• [What needs to be done]: Transcribe the listing word for word.

========================================================================

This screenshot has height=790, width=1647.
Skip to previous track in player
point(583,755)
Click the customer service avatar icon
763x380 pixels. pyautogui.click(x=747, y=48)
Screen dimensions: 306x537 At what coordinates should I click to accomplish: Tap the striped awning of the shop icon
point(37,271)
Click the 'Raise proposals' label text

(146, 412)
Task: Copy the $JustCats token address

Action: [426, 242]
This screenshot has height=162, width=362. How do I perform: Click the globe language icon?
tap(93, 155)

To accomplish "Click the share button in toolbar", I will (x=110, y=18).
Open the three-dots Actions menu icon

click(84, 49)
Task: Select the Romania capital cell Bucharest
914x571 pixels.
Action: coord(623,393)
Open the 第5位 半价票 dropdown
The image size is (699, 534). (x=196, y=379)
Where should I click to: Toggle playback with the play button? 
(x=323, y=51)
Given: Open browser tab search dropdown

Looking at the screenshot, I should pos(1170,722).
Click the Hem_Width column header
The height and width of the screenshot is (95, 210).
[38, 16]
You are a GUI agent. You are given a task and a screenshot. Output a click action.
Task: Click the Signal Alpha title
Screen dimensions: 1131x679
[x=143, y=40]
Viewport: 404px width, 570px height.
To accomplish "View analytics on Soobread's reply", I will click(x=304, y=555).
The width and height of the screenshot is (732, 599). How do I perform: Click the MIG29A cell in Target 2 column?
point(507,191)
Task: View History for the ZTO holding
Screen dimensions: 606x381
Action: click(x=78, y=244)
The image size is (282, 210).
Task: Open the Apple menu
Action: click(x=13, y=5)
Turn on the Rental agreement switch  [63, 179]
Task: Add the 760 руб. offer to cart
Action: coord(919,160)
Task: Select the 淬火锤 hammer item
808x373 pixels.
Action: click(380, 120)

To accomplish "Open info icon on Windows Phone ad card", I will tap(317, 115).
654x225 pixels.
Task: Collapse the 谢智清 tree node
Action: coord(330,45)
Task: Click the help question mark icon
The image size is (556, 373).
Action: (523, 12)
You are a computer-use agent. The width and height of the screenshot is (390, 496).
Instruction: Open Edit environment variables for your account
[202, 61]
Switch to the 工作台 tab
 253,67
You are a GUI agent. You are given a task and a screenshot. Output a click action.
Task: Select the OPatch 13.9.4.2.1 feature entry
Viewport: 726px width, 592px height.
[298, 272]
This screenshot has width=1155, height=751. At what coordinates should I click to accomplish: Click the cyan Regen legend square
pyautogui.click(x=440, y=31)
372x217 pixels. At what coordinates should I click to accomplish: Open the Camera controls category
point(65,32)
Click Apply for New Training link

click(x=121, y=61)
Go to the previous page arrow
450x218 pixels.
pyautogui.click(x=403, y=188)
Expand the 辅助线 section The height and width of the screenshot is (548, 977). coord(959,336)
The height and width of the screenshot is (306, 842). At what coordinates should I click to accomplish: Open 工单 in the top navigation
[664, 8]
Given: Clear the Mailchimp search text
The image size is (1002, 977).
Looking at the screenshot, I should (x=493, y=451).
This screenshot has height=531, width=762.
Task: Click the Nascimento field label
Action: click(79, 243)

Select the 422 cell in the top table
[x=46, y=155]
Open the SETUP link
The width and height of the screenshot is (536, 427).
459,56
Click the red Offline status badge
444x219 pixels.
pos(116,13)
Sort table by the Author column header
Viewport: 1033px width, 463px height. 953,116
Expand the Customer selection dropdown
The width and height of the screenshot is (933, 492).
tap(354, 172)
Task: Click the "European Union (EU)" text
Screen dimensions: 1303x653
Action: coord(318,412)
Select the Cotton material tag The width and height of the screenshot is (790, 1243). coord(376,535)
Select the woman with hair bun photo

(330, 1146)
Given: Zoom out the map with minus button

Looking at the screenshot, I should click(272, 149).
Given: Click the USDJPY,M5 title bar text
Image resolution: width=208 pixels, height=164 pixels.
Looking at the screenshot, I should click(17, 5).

========================================================================

• [Reply to the exercise]:
This screenshot has height=790, width=1647.
Skip to previous track in player
point(583,755)
Click the customer service avatar icon
763x380 pixels. pyautogui.click(x=747, y=48)
Screen dimensions: 306x537 At what coordinates should I click to accomplish: Tap the striped awning of the shop icon
point(37,271)
Click the 'Raise proposals' label text

(146, 412)
Task: Copy the $JustCats token address

Action: [426, 242]
This screenshot has height=162, width=362. How do I perform: Click the globe language icon?
tap(93, 155)

To accomplish "Click the share button in toolbar", I will (x=110, y=18).
Open the three-dots Actions menu icon

click(84, 49)
Task: Select the Romania capital cell Bucharest
914x571 pixels.
Action: coord(623,393)
Open the 第5位 半价票 dropdown
The image size is (699, 534). (x=196, y=379)
Where should I click to: Toggle playback with the play button? 
(x=323, y=51)
Given: Open browser tab search dropdown

Looking at the screenshot, I should pos(1170,722).
Click the Hem_Width column header
The height and width of the screenshot is (95, 210).
[38, 16]
You are a GUI agent. You are given a task and a screenshot. Output a click action.
Task: Click the Signal Alpha title
Screen dimensions: 1131x679
[x=143, y=40]
Viewport: 404px width, 570px height.
To accomplish "View analytics on Soobread's reply", I will click(x=304, y=555).
The width and height of the screenshot is (732, 599). How do I perform: Click the MIG29A cell in Target 2 column?
point(507,191)
Task: View History for the ZTO holding
Screen dimensions: 606x381
Action: click(x=78, y=244)
The image size is (282, 210).
Task: Open the Apple menu
Action: click(x=13, y=5)
Turn on the Rental agreement switch  [63, 179]
Task: Add the 760 руб. offer to cart
Action: coord(919,160)
Task: Select the 淬火锤 hammer item
808x373 pixels.
Action: click(380, 120)

To accomplish "Open info icon on Windows Phone ad card", I will tap(317, 115).
654x225 pixels.
Task: Collapse the 谢智清 tree node
Action: coord(330,45)
Task: Click the help question mark icon
The image size is (556, 373).
Action: (523, 12)
You are a computer-use agent. The width and height of the screenshot is (390, 496).
Instruction: Open Edit environment variables for your account
[202, 61]
Switch to the 工作台 tab
 253,67
You are a GUI agent. You are given a task and a screenshot. Output a click action.
Task: Select the OPatch 13.9.4.2.1 feature entry
Viewport: 726px width, 592px height.
[298, 272]
This screenshot has width=1155, height=751. At what coordinates should I click to accomplish: Click the cyan Regen legend square
pyautogui.click(x=440, y=31)
372x217 pixels. At what coordinates should I click to accomplish: Open the Camera controls category
point(65,32)
Click Apply for New Training link

click(x=121, y=61)
Go to the previous page arrow
450x218 pixels.
pyautogui.click(x=403, y=188)
Expand the 辅助线 section The height and width of the screenshot is (548, 977). coord(959,336)
The height and width of the screenshot is (306, 842). At what coordinates should I click to accomplish: Open 工单 in the top navigation
[664, 8]
Given: Clear the Mailchimp search text
The image size is (1002, 977).
Looking at the screenshot, I should (x=493, y=451).
This screenshot has height=531, width=762.
Task: Click the Nascimento field label
Action: click(79, 243)

Select the 422 cell in the top table
[x=46, y=155]
Open the SETUP link
The width and height of the screenshot is (536, 427).
459,56
Click the red Offline status badge
444x219 pixels.
pos(116,13)
Sort table by the Author column header
Viewport: 1033px width, 463px height. 953,116
Expand the Customer selection dropdown
The width and height of the screenshot is (933, 492).
tap(354, 172)
Task: Click the "European Union (EU)" text
Screen dimensions: 1303x653
Action: coord(318,412)
Select the Cotton material tag The width and height of the screenshot is (790, 1243). coord(376,535)
Select the woman with hair bun photo

(330, 1146)
Given: Zoom out the map with minus button

Looking at the screenshot, I should click(272, 149).
Given: Click the USDJPY,M5 title bar text
Image resolution: width=208 pixels, height=164 pixels.
Looking at the screenshot, I should click(17, 5).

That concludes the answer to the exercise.